Please see below the Handler class. Thanks!

public class TCRMPermissionSetAssignmentHandler {
    
public static void addTCRMPermissionSetAssignment(List<User> userList) {
        
    List<PermissionSetAssignment> tcrmPermAssignmentList = new List<PermissionSetAssignment>();
    List<PermissionSetAssignment> tcrmAssignment = new List<PermissionSetAssignment>();
    for(PermissionSetAssignment perm : [SELECT PermissionSetId, AssigneeId FROM PermissionSetAssignment WHERE PermissionSet.Name = 'EinsteinAnalyticsUser']) {
        tcrmAssignment.add(perm);
    }
    update tcrmAssignment;
                                
    for(User newUser : userList) {
        if(newUser.IsActive == true) {
            tcrmPermAssignmentList.add(new PermissionSetAssignment(AssigneeId = newUser.Id, 
                                                                   PermissionSetId = tcrmAssignment[0].PermissionSetId));
        }
    }
    insert tcrmPermAssignmentList;
    
}

public static void removeTCRMPermissionSetAssignment(List<User> userList) {
    Set<Id> userIds = new Set<Id>();
    for(User u : userList) {
        if(u.IsActive == false) userIds.add(u.Id);
    }
    List<PermissionSetAssignment> tcrmAssignmentList = [SELECT Id, AssigneeId, PermissionSetId FROM PermissionSetAssignment
                                                        WHERE AssigneeId = :userIds AND PermissionSetId IN 
                                                        (SELECT Id FROM PermissionSet WHERE IsOwnedByProfile = false)];                                                                      
    delete tcrmAssignmentList;
  
} 

}

1 Answer 1

1

I'm not sure why you're:

update tcrmAssignment;

Since you're not actually modifying anything here, and there's no triggers that could possibly fire. Further:

tcrmAssignment[0].PermissionSetId

Assumes there will be an existing permission set. You shouldn't assume something that might not be there.

Beyond that, if there are no active users with this permission set, it won't be found, since you're querying PermissionSetAssignment instead of PermissionSet.

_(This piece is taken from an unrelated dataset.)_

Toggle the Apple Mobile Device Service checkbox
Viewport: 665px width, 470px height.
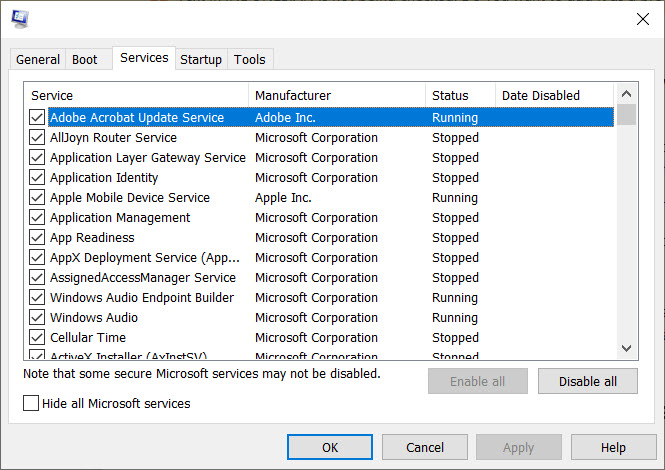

A more appropriate implementation would be:

public static void addTCRMPermissionSetAssignment(List<User> userList) {
    try {
        PermissionSetAssignment[] newAssignments = new PermissionSetAssignment[0];
        PermissionSet einsteinAnalyticsUserPS = [SELECT Id FROM PermissionSet WHERE Name = 'EinsteinAnalyticsUser'];
        // Users already assigned this permission set
        Set<Id> existingUsersWithPSA = new Map<Id, AggregateResult>([
            SELECT AssigneeId Id
            FROM PermissionSetAssignment
            WHERE AssigneeId = :userList
            GROUP BY AssigneeId
        ]).keySet();
        for(User userRecord: userList) {
            if(userRecord.IsActive && !existingUsersWithPSA.contains(userRecord.Id)) {
                newAssignments.add(new PermissionSetAssignment(AssigneeId=userRecord.id, PermissionSetId=einsteinAnalyticsUserPS.Id));
            }
        }
        insert newAssignments;
    } catch(SoqlException ex) {
        // There was no permission set to get
    }
}

    if(u.IsActive == false) userIds.add(u.Id);

Don't do this. This line of code is just fine, but if you get in to this habit, you'll one day end up with some code that looks like this:

if(conditionA && conditionB && conditionC && conditionD && conditionE && conditionF && conditionG) doSomethingElse();
doSomething();

And you (or someone not you) might misread this code, thinking that doSomething is optional, but is actually always called. Even worse, they might try to fix your code:

if(conditionA && conditionB && conditionC && conditionD && conditionE && conditionF && conditionG) doSomethingElse();
{
    doSomething();
}

Which will compile, but still always be executed.

Coincidentally, this is why I always use the rule that open curly braces must be the last character on a line, rather than a blank line by itself, because I've seen this happen in production code, and it caused a lot of unnecessary debugging.

This is even outlined in ApexPMD Code Style rules:

Avoid using if statements without using braces to surround the code block. If the code formatting or indentation is lost then it becomes difficult to separate the code being controlled from the rest.